Collect every line below that contains the word "link".
---*---
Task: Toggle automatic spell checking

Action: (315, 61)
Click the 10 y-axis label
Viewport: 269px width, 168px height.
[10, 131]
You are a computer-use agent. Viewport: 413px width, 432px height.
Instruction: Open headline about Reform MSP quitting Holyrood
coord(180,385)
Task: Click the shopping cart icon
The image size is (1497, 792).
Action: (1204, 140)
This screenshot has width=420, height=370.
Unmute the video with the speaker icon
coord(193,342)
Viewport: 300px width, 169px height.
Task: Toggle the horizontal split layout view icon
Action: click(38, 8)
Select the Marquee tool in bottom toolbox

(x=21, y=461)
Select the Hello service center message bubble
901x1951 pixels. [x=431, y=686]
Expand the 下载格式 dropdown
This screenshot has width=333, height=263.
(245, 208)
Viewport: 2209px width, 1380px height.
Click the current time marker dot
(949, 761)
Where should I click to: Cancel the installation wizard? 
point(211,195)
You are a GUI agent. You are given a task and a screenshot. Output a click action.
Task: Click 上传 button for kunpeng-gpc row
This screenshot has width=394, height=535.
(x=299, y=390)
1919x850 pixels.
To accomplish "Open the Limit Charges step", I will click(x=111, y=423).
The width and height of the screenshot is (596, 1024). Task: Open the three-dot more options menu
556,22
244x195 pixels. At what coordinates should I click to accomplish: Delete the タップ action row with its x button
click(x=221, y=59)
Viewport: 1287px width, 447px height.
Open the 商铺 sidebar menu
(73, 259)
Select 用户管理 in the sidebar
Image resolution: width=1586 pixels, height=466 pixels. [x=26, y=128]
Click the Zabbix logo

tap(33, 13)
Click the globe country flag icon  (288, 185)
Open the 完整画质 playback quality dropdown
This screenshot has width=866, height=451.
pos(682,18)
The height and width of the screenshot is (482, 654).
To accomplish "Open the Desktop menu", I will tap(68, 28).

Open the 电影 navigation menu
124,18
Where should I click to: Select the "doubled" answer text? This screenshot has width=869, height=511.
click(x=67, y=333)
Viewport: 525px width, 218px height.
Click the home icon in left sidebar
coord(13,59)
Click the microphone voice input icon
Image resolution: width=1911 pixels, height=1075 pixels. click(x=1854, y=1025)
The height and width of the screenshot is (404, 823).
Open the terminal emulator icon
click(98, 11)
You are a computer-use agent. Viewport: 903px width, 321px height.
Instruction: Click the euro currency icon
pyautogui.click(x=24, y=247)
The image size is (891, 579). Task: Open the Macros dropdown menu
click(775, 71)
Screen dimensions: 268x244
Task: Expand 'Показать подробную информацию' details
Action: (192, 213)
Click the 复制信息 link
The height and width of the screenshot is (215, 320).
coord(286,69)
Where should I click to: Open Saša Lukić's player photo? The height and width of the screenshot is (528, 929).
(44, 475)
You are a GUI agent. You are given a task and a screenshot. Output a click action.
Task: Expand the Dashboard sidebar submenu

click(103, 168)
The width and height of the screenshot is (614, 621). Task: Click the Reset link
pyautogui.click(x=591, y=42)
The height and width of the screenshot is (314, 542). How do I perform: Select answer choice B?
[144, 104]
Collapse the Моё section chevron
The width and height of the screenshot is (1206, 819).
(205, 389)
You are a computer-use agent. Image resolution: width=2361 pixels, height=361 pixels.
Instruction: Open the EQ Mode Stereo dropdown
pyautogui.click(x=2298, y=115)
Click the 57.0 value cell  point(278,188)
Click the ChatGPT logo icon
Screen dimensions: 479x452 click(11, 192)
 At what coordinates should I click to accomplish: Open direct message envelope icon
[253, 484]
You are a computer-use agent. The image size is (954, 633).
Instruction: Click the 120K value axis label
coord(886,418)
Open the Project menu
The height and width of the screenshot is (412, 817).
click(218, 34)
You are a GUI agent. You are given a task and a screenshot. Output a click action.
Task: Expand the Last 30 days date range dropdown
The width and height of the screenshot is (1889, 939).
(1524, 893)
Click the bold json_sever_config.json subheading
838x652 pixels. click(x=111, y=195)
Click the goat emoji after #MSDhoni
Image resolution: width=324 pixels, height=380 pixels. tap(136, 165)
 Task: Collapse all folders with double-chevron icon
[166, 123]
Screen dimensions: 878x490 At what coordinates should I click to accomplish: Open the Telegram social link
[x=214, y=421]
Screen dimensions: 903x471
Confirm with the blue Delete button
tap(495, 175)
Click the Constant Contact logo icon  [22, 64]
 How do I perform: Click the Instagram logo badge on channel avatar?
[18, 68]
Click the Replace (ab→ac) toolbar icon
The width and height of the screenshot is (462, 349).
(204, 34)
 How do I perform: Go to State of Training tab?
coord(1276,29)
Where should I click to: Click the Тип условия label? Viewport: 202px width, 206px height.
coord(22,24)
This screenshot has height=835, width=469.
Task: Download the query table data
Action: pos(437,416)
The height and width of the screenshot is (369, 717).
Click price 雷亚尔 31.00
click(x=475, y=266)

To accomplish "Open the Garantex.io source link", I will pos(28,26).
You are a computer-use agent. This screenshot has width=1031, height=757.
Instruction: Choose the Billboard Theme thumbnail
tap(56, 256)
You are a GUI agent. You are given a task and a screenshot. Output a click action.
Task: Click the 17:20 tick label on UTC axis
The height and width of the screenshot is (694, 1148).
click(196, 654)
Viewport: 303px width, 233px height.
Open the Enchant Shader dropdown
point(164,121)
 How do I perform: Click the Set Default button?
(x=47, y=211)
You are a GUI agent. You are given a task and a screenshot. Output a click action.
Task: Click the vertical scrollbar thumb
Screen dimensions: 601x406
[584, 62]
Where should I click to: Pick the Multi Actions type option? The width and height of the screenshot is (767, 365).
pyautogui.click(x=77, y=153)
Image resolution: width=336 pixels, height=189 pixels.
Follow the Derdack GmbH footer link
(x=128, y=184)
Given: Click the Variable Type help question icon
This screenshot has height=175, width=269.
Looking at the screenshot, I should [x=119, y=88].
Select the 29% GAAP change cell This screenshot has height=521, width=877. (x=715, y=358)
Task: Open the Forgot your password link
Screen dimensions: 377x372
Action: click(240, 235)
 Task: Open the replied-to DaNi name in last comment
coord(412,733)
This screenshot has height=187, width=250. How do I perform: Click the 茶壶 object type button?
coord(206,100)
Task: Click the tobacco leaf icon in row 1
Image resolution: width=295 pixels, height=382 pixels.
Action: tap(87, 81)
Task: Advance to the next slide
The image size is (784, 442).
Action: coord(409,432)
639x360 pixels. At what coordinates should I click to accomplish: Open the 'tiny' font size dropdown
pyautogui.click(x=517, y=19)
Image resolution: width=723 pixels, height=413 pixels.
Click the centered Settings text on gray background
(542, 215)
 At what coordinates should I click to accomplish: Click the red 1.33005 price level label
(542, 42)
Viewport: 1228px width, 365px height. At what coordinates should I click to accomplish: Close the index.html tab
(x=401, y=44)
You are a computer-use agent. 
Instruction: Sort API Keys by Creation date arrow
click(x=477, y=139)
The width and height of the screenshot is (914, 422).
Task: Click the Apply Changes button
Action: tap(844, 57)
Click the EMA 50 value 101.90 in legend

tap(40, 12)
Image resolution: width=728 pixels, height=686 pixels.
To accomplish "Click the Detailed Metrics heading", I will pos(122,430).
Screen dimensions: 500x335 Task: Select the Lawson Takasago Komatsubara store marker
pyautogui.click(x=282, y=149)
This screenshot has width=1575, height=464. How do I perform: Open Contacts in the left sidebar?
---*---
** The output **
Click the 复制信息 link
The width and height of the screenshot is (614, 621). Task: Click the Reset link
Screen dimensions: 878x490 At what coordinates should I click to accomplish: Open the Telegram social link
To accomplish "Open the Garantex.io source link", I will pos(28,26).
Follow the Derdack GmbH footer link
Task: Open the Forgot your password link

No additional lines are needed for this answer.